Fernando Jáuregui – No te va a gustar – Pero ¿cómo no va a ir el Príncipe?


MADRID, 22 (OTR/PRESS)

Faltaría más que, ante la amenaza de recibir una severa y sonora pitada, dirigida tanto contra él como contra la interpretación del himno nacional, el Príncipe Felipe de Borbón dejase de acudir a la final de la Copa que lleva el nombre del Rey. En estas vísperas del gran partido entre el Barça y el Athletic de Bilbao, a celebrarse el viernes en el campo del Atlético de Madrid, se han sucedido los despropósitos y las provocaciones, incluyendo una fotografía de fuerzas independentistas a las puertas del Congreso de los Diputados, contra «la» selección nacional y a favor de las selecciones «nacionales». E incluyendo, claro está, una convocatoria, a la que de alguna manera hemos contribuido todos dándole publicidad, para reventar con abucheos la presencia del Estado, escenificada en la persona del Príncipe de Asturias y puede que en las de otros representantes de instituciones que pudieran tener el valor de acudir al Vicente Calderón.

Pedir, como han hecho algunos colegas, que, a la vista de la que parece que se prepara, el heredero de la Corona de España deje de acudir, como siempre hizo su padre, a la final de este antes emblemático torneo, parece al menos una muestra de falta de valor. El Príncipe allí ha de estar, cumpliendo, como siempre hace, con su obligación. El papel que nos toca a los demás es el de procurar que las aguas vuelvan a su cauce y un acto deportivo y lúdico no constituya pretexto para pegar otra patada al Estado, es decir, a la nación española, a España. Las pretensiones nacionalistas o secesionistas tienen perfecto acomodo en las normas legales que rigen en nuestro país, y ese acomodo mal puede ser un estadio de fútbol, para colmo ubicado en Madrid, donde existe un general repudio contra las exaltadas manifestaciones de quienes quieren dejar de ser españoles, así como suena. La mala educación, la falta de respeto a la convivencia, solo puede envilecer esas ideas separatistas, que, desde luego, están muy lejos de ser las mías y son, en todo caso, minoritarias incluso en Cataluña y Euskadi, según nos muestran las encuestas.

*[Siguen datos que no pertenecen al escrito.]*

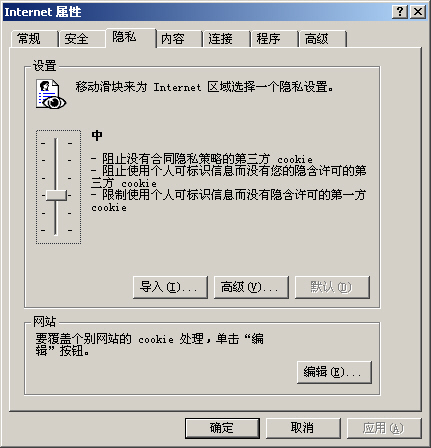
Task: Close the Internet 属性 dialog
Action: [x=418, y=12]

¿Con qué derecho, entonces, se entrometen en nuestras vidas, en nuestro ocio, quienes todo lo dirimen, en el mejor de los casos, a gritos? Debo decir que me ha dolido no poco ver a algunos diputados nacionalistas personas moderadas a las que aprecio y respeto, junto a quienes se sabe que van a tener un comportamiento energúmeno en el campo. Como reconozco que me ha dolido que quienes deberían encargarse de mantener el orden y la pureza representativa del acto, te digan, como con un suspiro de alivio: «bueno, el himno reducido son veinte segundos, y es todo lo que durará la pitada». No, señores; no es una cuestión de cuántos segundos, ni de la intensidad de los abucheos. La cuestión es que, por ejemplo, nos allanemos a reducir al mínimo la duración de los compases. Así, ya nos han ganado.

Ya no se trata de una cuestión política: es una cuestión de mera conciencia estética. Hay cauces para la protesta manteniendo el respeto a himnos y personas a los que muchos otros declaramos fidelidad. Siento decirlo, porque algún mentecato podría clamar que este es un pensamiento reaccionario (¿?), pero un Estado que no respeta su unidad, su bandera y su himno, que no ampara las libertades propias y las de los demás, que no cuida sus instituciones, que no hace cumplir las leyes, aunque las leyes puedan cambiarse, es un Estado que empieza a hallarse en almoneda. Y eso parece ser lo que algunos, dentro y fuera, pretenden: una España débil y barata para quedársela a trozos. Y, encima, con los «hooligans» dando el pistoletazo de salida.